Eleanor Smith is a Ph.D. candidate in Organology (Musical Instrument Research) at the University of Edinburgh, where she has been a student since 2003, (having previously completed both a BMus(Hons) and an MMus). She has been involved in the study of instruments since her undergraduate degree, and although her main area of expertise is in the field of keyboard instrument study, she is also interested in other instruments including those of the plucked string family. Her Ph.D. studies are in part funded by the Grey Scholarship, awarded to an outstanding student in the School of Arts, Culture and the Enviroment. (For information on her performing career see Singing and Choirs).

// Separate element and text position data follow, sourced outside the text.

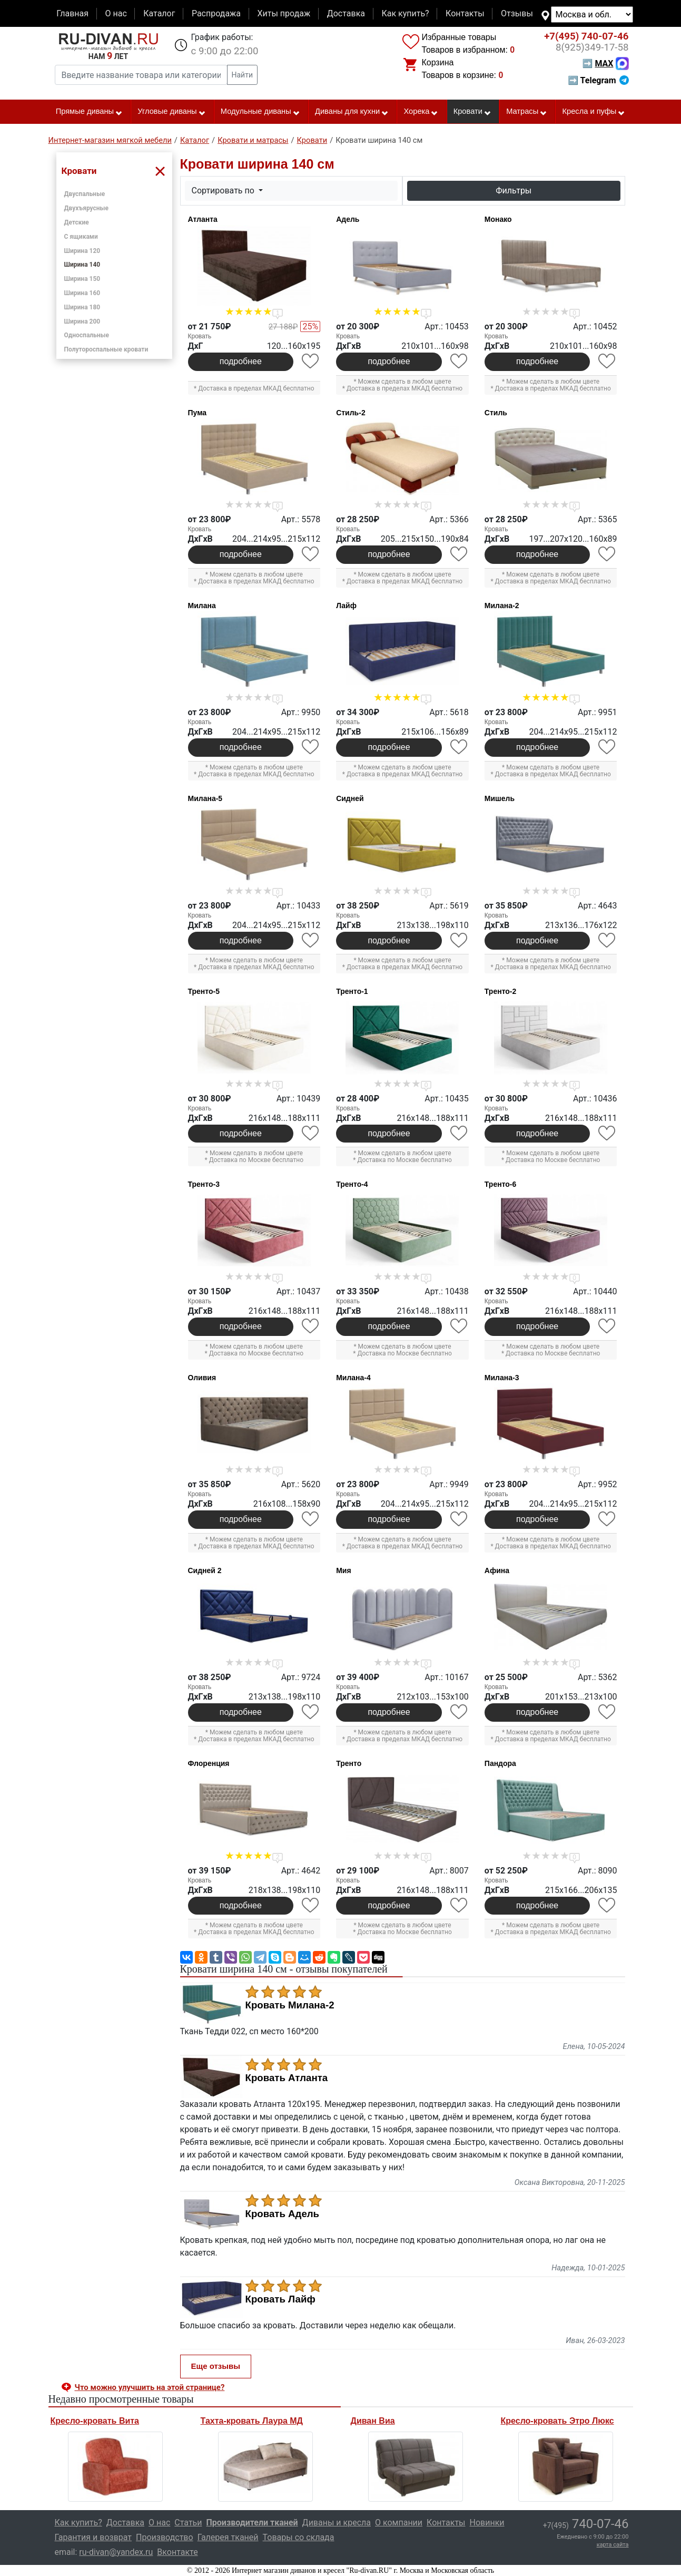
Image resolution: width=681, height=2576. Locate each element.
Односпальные (87, 335)
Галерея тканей (228, 2537)
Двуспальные (84, 194)
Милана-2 (502, 605)
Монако (498, 219)
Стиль (496, 412)
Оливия (202, 1377)
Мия (343, 1570)
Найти (242, 75)
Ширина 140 (82, 264)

In 2007, she was awarded the inaugural Pamela Weston Scholarship (through the Clarinet and Saxophone Society of Great Britain) to study the work of the 18th/19th century workshop of the clarinet maker Heinrich Grenser. As a final year undergraduate she was also awarded prizes for her contribution and dedication to the field of Early Music, and was awarded the Frederick Niecks prize for gaining the highest mark in her year for her dissertation (The History and Current Location of the Boddington-Pyne Collection of Instruments). In 2010 she was give a Gribbon Award by the American Musical Instrument Society to give a paper at their Annual Meeting in Washington D.C.
Although Eleanor has worked in the two EUCHMI museums on a volunteer basis for over three years, she has recently been appointed as a part-time curatorial assistant. Her current duties involve cataloguing the Mirrey Collection of Early Keyboard Instrument (and the related archives). She has also been involved in editing papers for a book of conference proceedings from the 2007 Woodwind Colloquium held at the University in honour of the donation of the Sir Nicholas Shackleton collection, at which she also delivered a paper. More recently she has been appointed Reviews Editor for Delphian Records, one of the UK's fastest-growing independant record labels.
As well as Organology, Eleanor is also interested in the history (and performance) of Sacred Choral Music, and undertook a short Masters project on the Reintroduction of the Requiem Mass into the Church of England after the Effects of the Oxford Movement. She is also an active church musician, having sung soprano since the age of five, and is an amateur keyboard player. Recently she has taken up the Bass Viol, and plays regularly with the University of Edinburgh's Beginners Consort under Patsy and Murray Campbell. She particularly dislikes describing herself in the third person.